I don't think +10 luminance will create that much of noise. There must be something different...did you check the raw settings. It is right under the preview image, a blue underlined line. It generally says "16 bit 240dpi 12mp Adobe RGB" etc etc bla bla...click on it and check the "sharpening" setting.
Parkinsonsniper, sorry, I wasn't explaining myself well in my previous post. What I meant when I said the +10 in Luminance makes a huge difference in the noise is that it makes huge difference in a good way!! That's all it takes to remove all the noise in a clear blue sky, for example :-) And now I am going to try the settings you posted and see what that does. Thanks!
I don't think Mike's having the same problems I've been having. From what I'm reading, he's simply saying that using the right adjustments can take care of the noise problems. In his experience, small adjustments are all that are needed.
I must say that this thread has become very helpful and interesting. I've tried your various suggestions, and the images are looking much better than they were before.
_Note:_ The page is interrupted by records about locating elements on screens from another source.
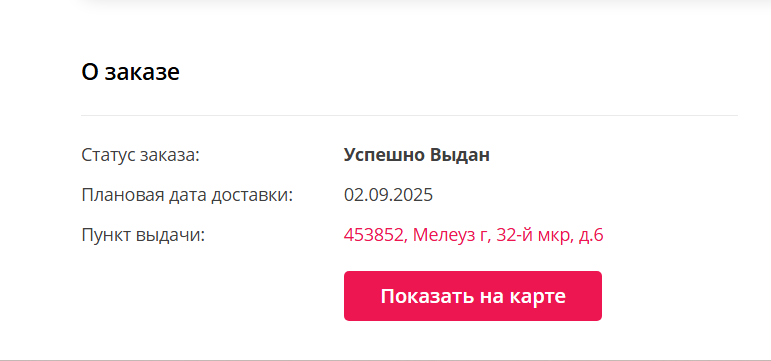Click the horizontal divider below the heading
This screenshot has height=361, width=771.
point(409,116)
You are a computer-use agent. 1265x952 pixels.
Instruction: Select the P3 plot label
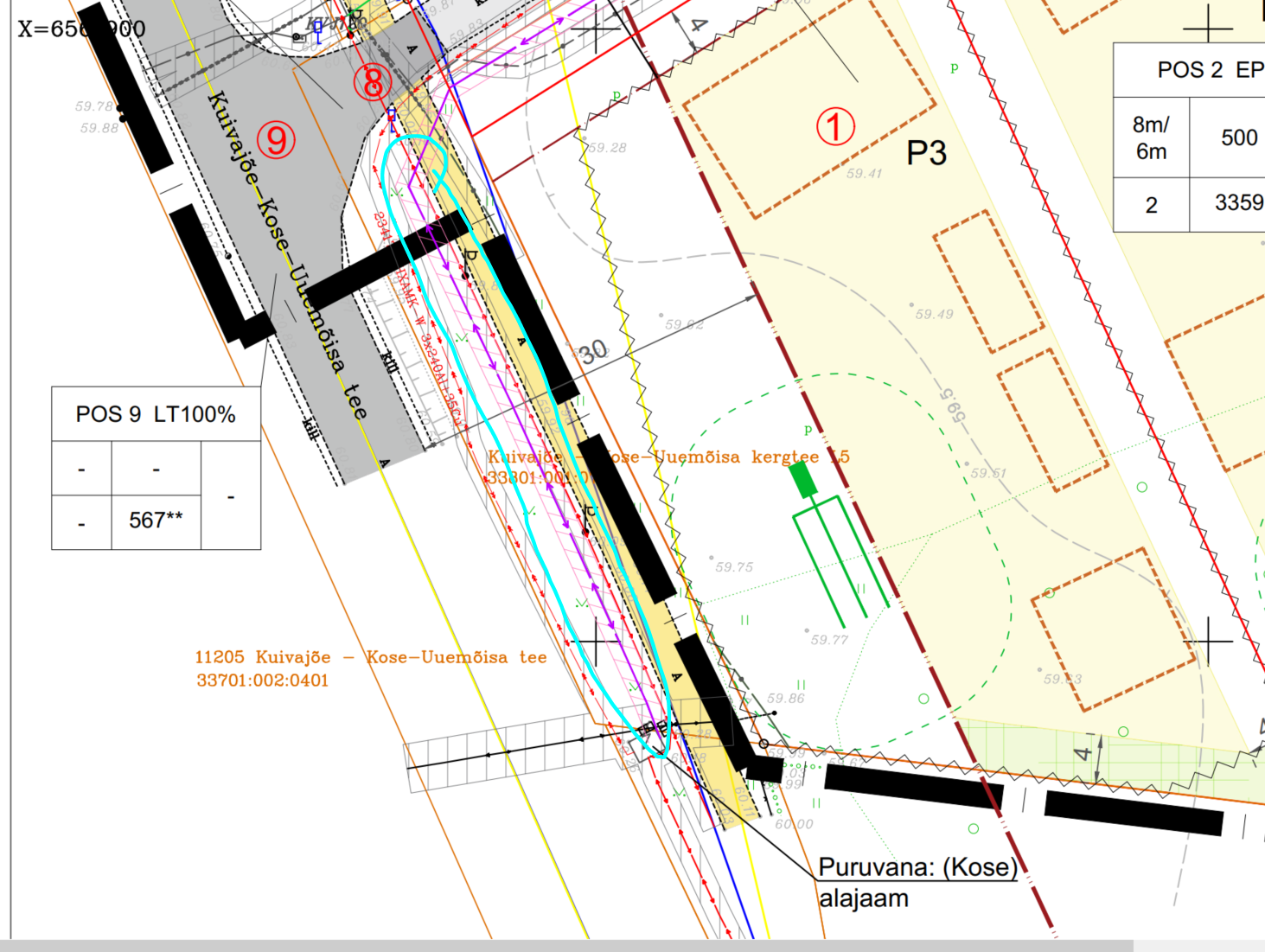[926, 153]
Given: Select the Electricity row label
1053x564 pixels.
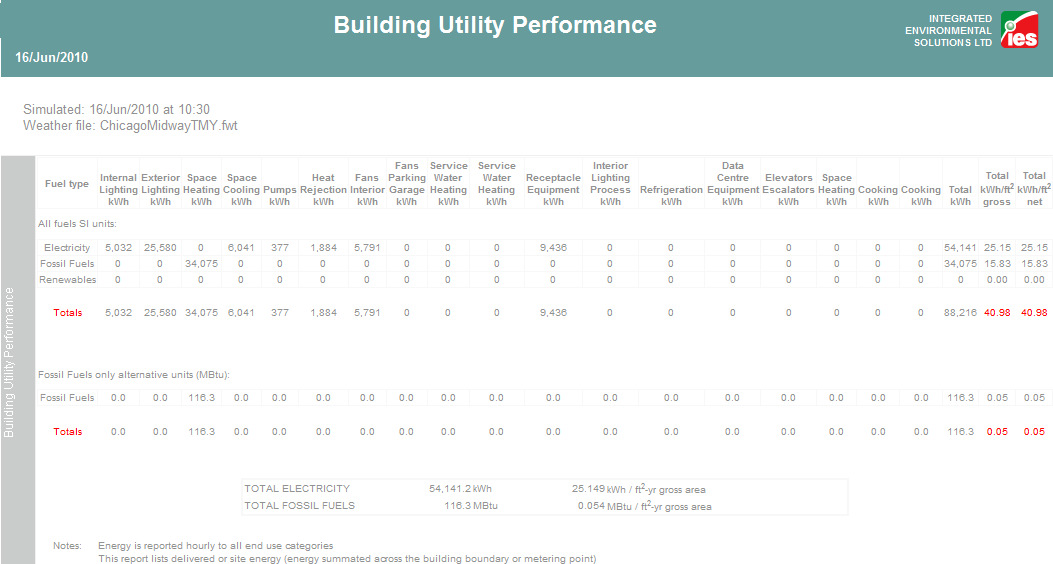Looking at the screenshot, I should tap(67, 247).
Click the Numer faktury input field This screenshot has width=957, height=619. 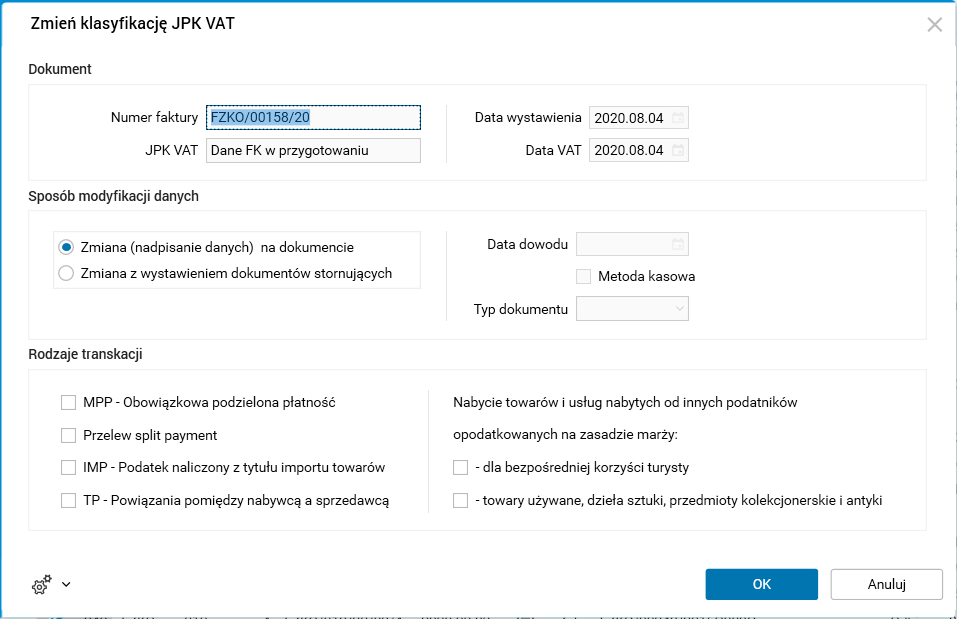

The problems I was seeing seemed to have been introduced by a combination of the "Auto" features (primarily the exposure being brought up) and a large amount of default sharpening. By only bringing up the exposure and brightness a bit, reducing the amount of sharpening, and adding the luminance noise reduction has GREATLY reduced the problems that I was seeing. On the rather problematic images, I definitely need more than the +10 luminance that Mike mentions, and I sometimes still need to also do selective noise reduction in the image with Photoshop's other tools. However, these last steps are not needed on most images.
Thanks to all of you for giving some great tips on how to use the Camera Raw tool much more effectively than what I was doing.